§ PROMPT:
Identify every line in the entries below that contains the string "accomplish", and copy each of those lines.

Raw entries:
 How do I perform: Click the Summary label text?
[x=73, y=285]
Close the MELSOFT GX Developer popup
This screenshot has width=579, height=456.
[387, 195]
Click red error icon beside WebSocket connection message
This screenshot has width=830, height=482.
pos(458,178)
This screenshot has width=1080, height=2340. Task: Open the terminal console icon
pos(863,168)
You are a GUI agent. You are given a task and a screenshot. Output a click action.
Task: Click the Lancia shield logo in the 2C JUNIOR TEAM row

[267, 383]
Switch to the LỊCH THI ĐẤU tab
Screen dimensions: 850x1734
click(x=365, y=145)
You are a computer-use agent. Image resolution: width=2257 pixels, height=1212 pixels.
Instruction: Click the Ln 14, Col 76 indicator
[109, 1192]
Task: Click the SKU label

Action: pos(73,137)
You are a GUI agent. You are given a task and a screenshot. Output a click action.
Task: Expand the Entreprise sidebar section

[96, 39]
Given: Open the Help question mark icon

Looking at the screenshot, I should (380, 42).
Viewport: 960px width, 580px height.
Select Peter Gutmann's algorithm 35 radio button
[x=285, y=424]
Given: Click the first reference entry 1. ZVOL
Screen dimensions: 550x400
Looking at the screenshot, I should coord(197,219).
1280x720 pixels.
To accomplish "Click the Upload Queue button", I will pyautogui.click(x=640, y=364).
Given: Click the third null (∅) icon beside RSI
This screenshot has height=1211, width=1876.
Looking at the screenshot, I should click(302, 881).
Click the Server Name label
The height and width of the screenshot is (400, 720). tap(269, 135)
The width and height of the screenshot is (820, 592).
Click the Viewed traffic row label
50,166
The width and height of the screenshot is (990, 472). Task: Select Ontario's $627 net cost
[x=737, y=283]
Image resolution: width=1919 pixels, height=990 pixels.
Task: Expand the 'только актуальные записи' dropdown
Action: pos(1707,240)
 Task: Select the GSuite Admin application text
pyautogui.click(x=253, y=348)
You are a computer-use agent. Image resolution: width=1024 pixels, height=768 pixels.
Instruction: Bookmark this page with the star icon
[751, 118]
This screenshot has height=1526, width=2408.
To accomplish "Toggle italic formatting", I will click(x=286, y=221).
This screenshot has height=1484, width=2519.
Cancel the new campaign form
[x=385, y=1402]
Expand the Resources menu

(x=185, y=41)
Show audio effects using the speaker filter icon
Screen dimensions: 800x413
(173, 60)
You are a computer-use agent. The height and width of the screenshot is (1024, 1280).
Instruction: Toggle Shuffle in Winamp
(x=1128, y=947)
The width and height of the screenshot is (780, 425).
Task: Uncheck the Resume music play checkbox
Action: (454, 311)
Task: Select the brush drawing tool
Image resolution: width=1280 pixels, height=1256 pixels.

§ OUTPUT BELOW:
To accomplish "Click the Upload Queue button", I will pyautogui.click(x=640, y=364).
To accomplish "Toggle italic formatting", I will click(x=286, y=221).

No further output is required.